Even worse has been the misleadingly labeled "literary fiction" that I've tried to wade through, invariably written by graduates of college MFA programs and featuring "evocative" (meaning pretentious) prose, dialogue that resembles nothing spoken in real life, dull characters (usually neurotic, superficial late 20- or early 30-somethings living in New York and working at art galleries or publishing houses) and narrative structures so implausible or lacking in pace as to make Ken Follett or Frederick Forsyth look away in embarrassment.

So back to the basics for this year, to Raymond Chandler, Dashiell Hammett, and James M. Cain for the crime stuff; to finally getting around to classics that have been stuck on the must-read list for too long ("Finnegans Wake," "The Adventures of Augie March"); perhaps rereading books that impressed me when I was young to see how they read now ("Confederacy of Dunces," "Catch-22," "A Clockwork Orange").

I'll probably even take a fifth shot at finishing Anthony Powell's "A Dance to the Music of Time" -- I get a bit further along the 12 installments every time, then set it aside for something else, only to have to start over at the beginning again a few years later.

It might also help in this regard if I spend a couple days organizing our overstuffed bookshelves so I can actually find the books I know are in there somewhere.

• Spend more time at the beach: Nothing makes cares go away more quickly in my case than white-powder sand between the toes, pelicans soaring overhead, and fresh oysters on the half-shell staring at you from your plate.

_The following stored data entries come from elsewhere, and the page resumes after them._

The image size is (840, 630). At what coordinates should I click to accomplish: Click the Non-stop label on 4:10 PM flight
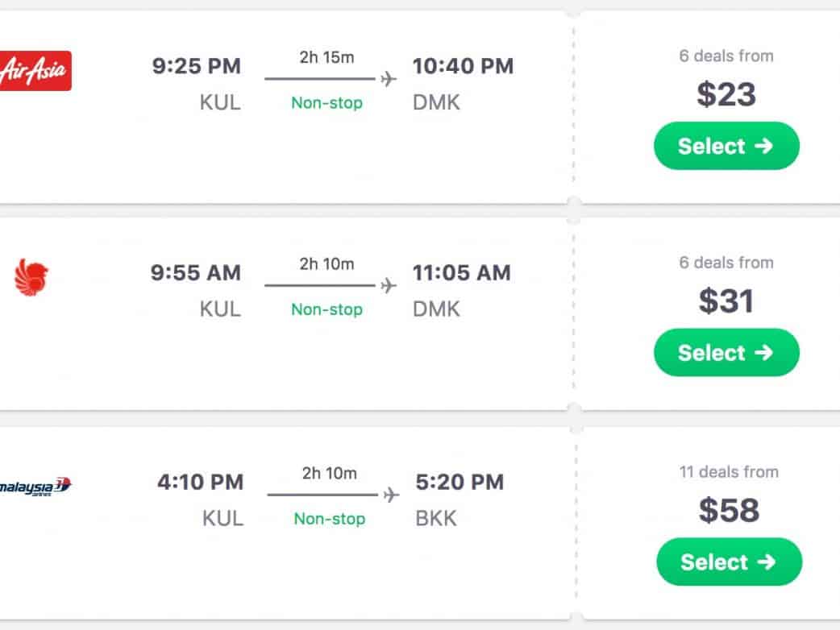(329, 519)
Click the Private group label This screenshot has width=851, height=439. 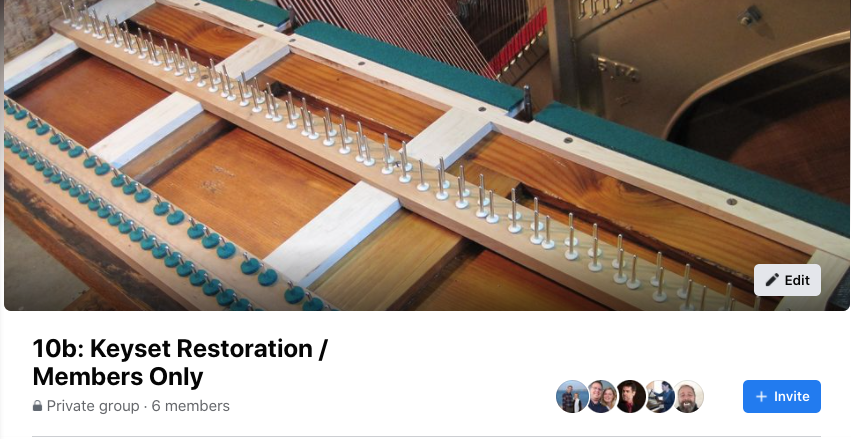(93, 406)
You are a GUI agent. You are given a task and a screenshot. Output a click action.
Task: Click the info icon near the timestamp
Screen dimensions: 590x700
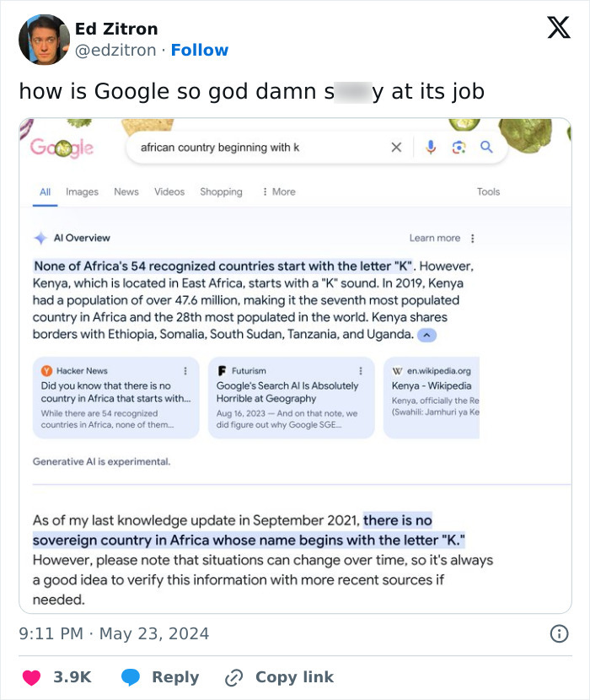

The phrase "beach time" has real meaning when the coat and tie get traded in for a swimsuit and flip-flops and days run by a dictatorial clock are replaced by an appointment with the sun as it settles over the water, preferably while holding a cold drink with a little umbrella in it.

If everyone seems indignant and hysterical on the internet, everyone seems relaxed and happy at the beach. Better still, when you're experiencing the equivalent of a Corona beach commercial, it's hard to take Donald Trump, Nancy Pelosi and the rest of the circus seriously.

• Finally, swear off the martinis, cigars, and red meat, because I keep getting told by our busybody health police that they are bad for me ...

Just kidding. Actually, maybe just find a good reasonably priced single malt scotch (if there is such a thing)?

Freelance columnist Bradley R. Gitz, who lives and teaches in Batesville, received his Ph.D. in political science from the University of Illinois.